The mosaic floor of the nave consists of geometrical designs, while the lateral aisles once contained medallions with depictions of the local flora and fauna; most of these were destroyed, but some are still visible, such as geese, doves, cormorants and fish, citrons, dates, pomegranates, and grapes. The baptistery chapel on the southern side of the central apse has a small baptismal font, and the mosaic floor includes an inscription indicating that it was laid in the year 585. A staircase (not accessible to visitors) leads from the southern end of the narthex to a crypt used for burials, where archaeologists have found several intact skeletons. Among the rooms on the northern side is one containing an olive press. The atrium is largely built over a large cistern, as one can see from the two well heads; a ladder leading down to the cistern is not accessible to visitors.

A small Byzantine chapel stood outside the main compound, on the hill to the south. Here a large boulder was probably considered to be the exact site of the miracle. Remains were discovered of what might have been a tower built around the boulder and of a chapel squeezed in between the hillside and the boulder. Three distinct layers of mosaic floor and an apse were excavated here.

==Archaeology==
===Monastic complex===
The ruins of the monastery were first unearthed by road construction crews in 1970. Kursi lay unknown for many centuries until pieces of Byzantine pottery turned up at the site. Major excavation took place between 1971 and 1974 headed by Israeli archaeologist Dan Urman and his Greek colleague Vassilios Tzaferis for the Israel Antiquities Authority. Together they excavated the largest Byzantine monastic complex found in Israel. Further excavations have since been taking place, the marble-lined bath-house being one of the more recent discoveries.

The church has been reconstructed to a degree which allows the visitor to understand its three-dimensional shape and size.

Christian artifacts from Kursi can be viewed at the Golan Archaeological Museum.

===Possible synagogue===
A building that may have been a synagogue was unearthed in 2015. Large parts of a marble slab shattered into pieces and inscribed in Aramaic was found inside this building, and two words were deciphered shortly after the discovery: "amen" and "marmaria"; the latter, literally 'marble', has been interpreted by some scholars as perhaps linked with the cult of the Virgin Mary, possibly meaning 'Maria's [great] rabbi', since 'mar' means rabbi.

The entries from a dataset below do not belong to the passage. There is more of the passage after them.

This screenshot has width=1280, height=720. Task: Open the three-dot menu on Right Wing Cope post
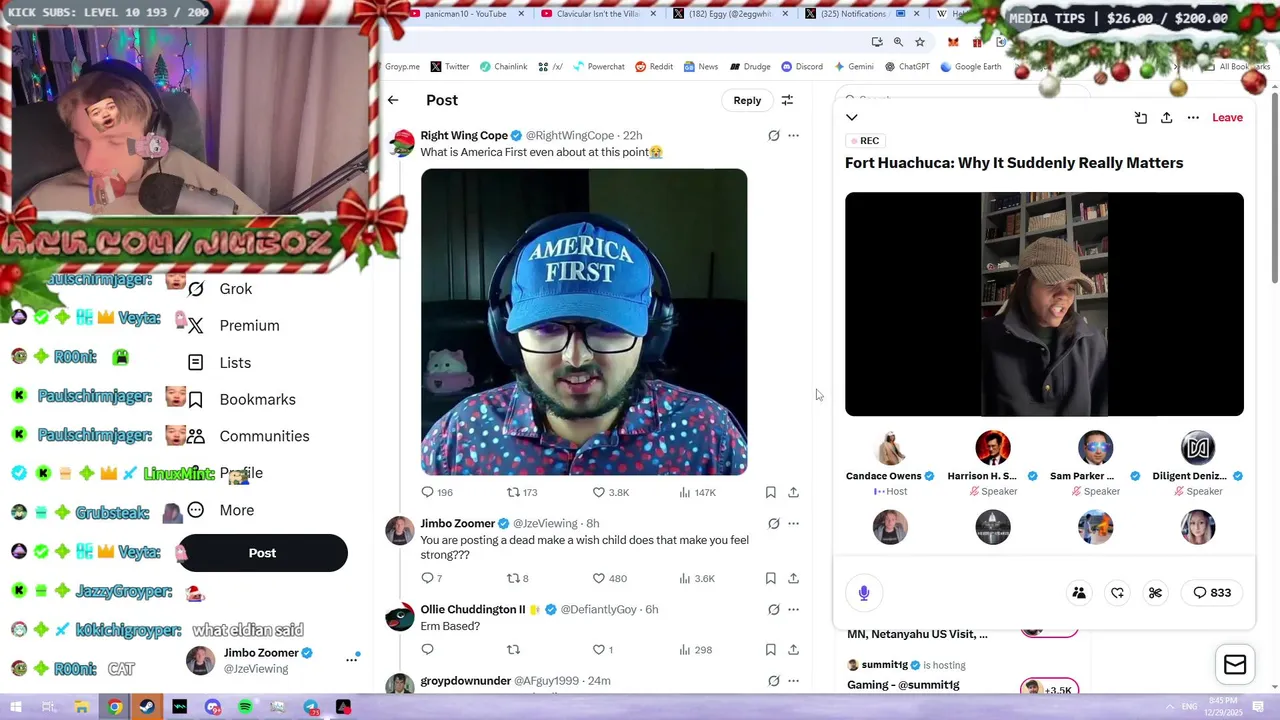coord(793,135)
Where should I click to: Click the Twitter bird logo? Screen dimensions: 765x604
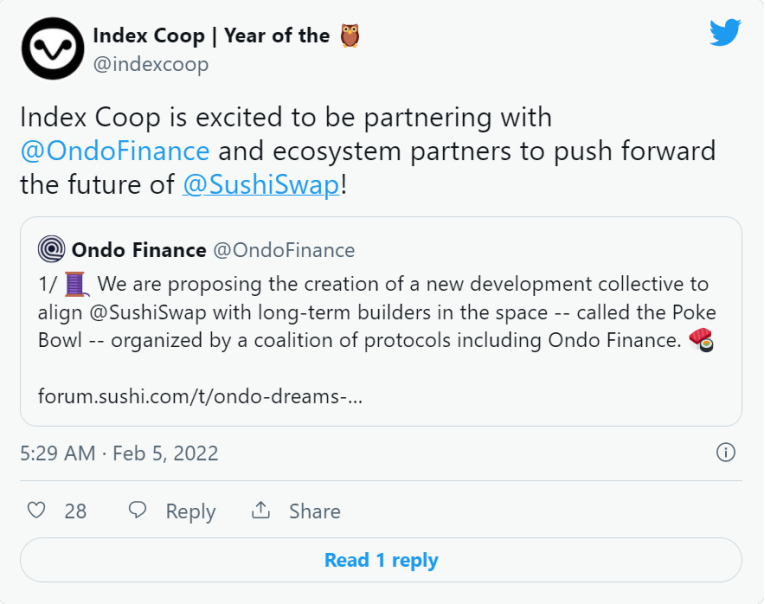tap(725, 32)
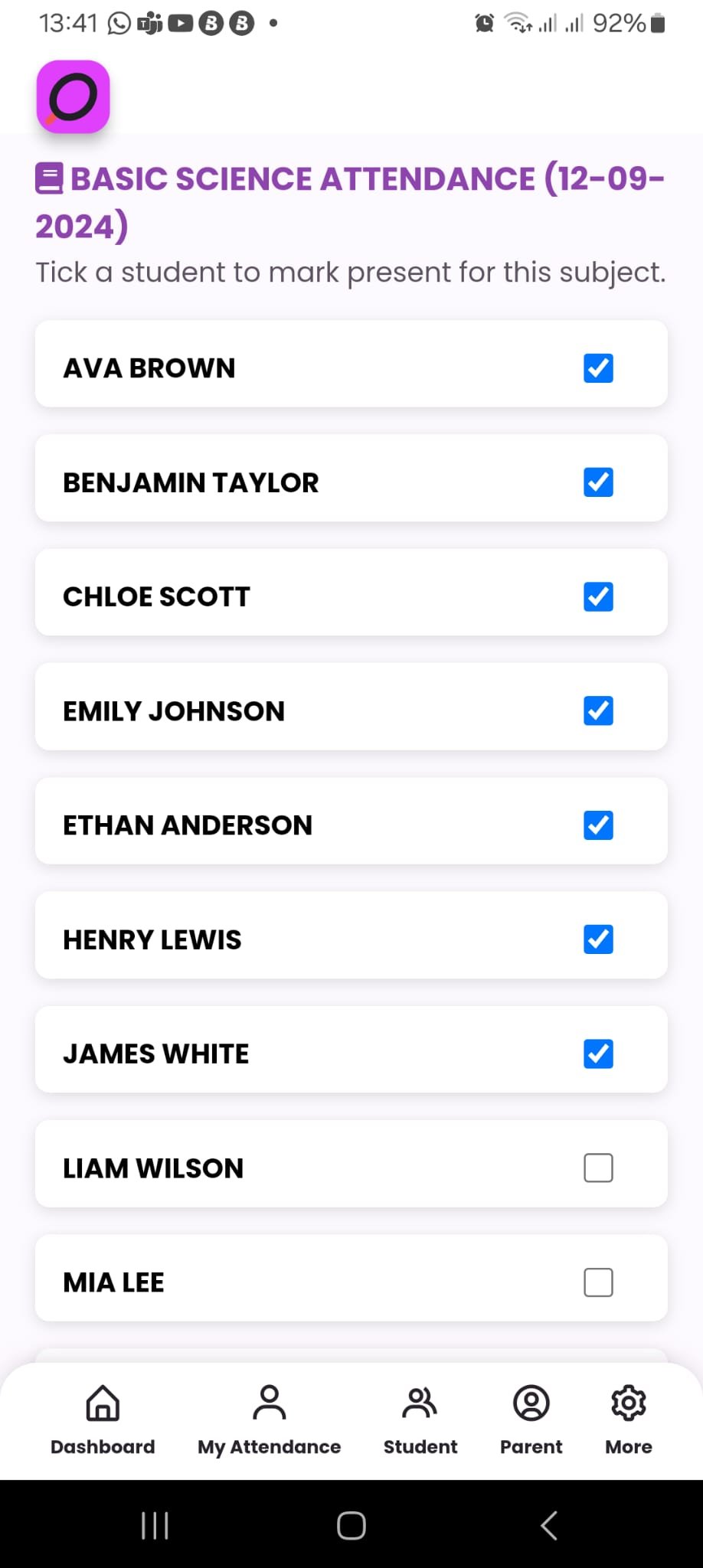Screen dimensions: 703x1568
Task: Tap the Android home button
Action: click(x=351, y=1525)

The scholars who excavated the fragments assume that the marble tablet initially measured some 120 by 60 centimetres. They describe the inscription as being in Hebrew, at least 1,600 years old, and consisting of eight lines commemorating a man (or several) from Tiberias who has (or have) made a donation for the building that included marble. The tablet was set into the floor and was surrounded by a simple opus sectile. It is the only such marble tablet ever found (as of 2015) in an ancient synagogue in Israel or the Golan Heights. The inscription is the first to indicate that the settlement at Kursi was Jewish or Judaeo-Christian.